╭─ Provided records
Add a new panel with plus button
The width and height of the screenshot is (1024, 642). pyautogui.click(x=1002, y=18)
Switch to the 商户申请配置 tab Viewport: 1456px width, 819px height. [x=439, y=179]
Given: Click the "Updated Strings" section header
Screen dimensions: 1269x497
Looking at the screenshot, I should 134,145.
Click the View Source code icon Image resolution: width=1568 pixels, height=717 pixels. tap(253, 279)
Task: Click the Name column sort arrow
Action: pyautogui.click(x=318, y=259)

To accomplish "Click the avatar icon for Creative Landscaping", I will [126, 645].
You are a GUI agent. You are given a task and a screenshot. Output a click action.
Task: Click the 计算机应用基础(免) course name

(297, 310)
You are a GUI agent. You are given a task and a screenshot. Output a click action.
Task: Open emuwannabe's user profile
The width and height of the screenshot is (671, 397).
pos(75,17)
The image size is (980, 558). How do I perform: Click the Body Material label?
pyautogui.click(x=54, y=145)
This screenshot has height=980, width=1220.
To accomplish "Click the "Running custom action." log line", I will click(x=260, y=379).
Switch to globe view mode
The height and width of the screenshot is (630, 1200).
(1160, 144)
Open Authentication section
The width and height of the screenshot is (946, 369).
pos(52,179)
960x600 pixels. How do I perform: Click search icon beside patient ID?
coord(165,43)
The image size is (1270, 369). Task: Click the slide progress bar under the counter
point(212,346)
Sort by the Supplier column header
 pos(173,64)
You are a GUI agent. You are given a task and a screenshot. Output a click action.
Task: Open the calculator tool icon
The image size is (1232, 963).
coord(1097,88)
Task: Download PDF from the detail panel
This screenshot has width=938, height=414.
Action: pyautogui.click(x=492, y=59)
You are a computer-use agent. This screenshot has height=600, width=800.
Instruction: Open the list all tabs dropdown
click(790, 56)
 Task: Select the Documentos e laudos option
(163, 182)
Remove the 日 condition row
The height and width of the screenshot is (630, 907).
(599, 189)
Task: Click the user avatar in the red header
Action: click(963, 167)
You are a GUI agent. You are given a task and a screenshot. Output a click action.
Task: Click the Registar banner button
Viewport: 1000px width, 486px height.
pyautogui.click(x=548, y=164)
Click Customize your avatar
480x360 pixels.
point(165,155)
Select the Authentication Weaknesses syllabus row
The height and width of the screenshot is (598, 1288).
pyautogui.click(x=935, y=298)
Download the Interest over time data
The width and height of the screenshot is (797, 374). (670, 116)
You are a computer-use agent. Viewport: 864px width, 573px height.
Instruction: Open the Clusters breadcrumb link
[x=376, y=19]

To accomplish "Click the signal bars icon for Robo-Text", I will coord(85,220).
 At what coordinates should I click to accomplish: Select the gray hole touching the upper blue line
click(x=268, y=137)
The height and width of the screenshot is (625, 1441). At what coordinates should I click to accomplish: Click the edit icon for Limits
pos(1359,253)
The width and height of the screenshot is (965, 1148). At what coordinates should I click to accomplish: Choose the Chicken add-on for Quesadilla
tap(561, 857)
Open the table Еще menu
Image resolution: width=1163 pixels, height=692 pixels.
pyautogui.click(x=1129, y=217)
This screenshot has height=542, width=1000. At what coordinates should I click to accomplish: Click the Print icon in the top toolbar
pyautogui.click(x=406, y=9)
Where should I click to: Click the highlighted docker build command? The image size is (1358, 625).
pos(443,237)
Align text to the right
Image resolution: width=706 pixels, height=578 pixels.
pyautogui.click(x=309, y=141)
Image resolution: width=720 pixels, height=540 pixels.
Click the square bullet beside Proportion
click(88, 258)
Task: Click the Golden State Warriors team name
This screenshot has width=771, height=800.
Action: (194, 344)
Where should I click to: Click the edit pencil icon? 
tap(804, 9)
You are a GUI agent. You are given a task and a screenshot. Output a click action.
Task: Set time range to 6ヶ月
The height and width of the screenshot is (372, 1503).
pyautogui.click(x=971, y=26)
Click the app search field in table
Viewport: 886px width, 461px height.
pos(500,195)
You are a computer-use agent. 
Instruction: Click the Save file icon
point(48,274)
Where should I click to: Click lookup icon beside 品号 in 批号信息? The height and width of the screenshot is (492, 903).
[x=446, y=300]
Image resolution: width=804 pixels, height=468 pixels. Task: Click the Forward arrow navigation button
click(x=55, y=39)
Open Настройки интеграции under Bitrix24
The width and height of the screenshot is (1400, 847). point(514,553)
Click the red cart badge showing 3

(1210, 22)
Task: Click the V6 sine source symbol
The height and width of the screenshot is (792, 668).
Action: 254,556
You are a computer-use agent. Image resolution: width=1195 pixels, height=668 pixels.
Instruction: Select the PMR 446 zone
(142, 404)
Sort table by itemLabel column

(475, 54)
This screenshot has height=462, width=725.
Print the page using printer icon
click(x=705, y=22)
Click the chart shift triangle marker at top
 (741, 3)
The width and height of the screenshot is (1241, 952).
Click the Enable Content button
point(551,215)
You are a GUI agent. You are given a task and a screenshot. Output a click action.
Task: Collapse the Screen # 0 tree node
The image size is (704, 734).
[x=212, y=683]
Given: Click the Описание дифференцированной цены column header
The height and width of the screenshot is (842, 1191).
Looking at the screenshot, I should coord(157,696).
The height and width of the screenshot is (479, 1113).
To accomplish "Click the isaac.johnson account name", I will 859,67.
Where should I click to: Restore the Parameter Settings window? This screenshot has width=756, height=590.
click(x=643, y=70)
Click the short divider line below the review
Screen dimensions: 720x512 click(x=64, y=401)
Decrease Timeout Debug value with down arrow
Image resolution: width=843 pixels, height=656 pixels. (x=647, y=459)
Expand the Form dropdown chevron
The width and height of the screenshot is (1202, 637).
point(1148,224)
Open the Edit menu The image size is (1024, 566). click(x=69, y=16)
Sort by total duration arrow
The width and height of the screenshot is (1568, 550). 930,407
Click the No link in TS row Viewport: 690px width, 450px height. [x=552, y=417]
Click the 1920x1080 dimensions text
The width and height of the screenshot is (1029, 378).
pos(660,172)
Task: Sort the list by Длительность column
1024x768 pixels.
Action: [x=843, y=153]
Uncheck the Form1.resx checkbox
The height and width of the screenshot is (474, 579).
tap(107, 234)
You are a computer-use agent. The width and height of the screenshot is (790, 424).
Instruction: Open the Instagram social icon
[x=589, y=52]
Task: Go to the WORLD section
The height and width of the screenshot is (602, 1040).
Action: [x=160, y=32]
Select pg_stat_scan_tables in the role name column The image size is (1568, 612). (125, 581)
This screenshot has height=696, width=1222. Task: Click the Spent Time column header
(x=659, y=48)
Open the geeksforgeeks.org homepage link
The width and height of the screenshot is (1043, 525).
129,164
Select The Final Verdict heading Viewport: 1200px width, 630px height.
╰─
:: What is expected ::
Show, from the records above, every line that includes "computer".

:: Response below ::
You are a computer-use agent. This screenshot has height=600, width=800.
You are a computer-use agent. Viewport: 864px width, 573px height.
You are a computer-use agent. 
You are a computer-use agent. Image resolution: width=1195 pixels, height=668 pixels.
You are a computer-use agent. The width and height of the screenshot is (790, 424).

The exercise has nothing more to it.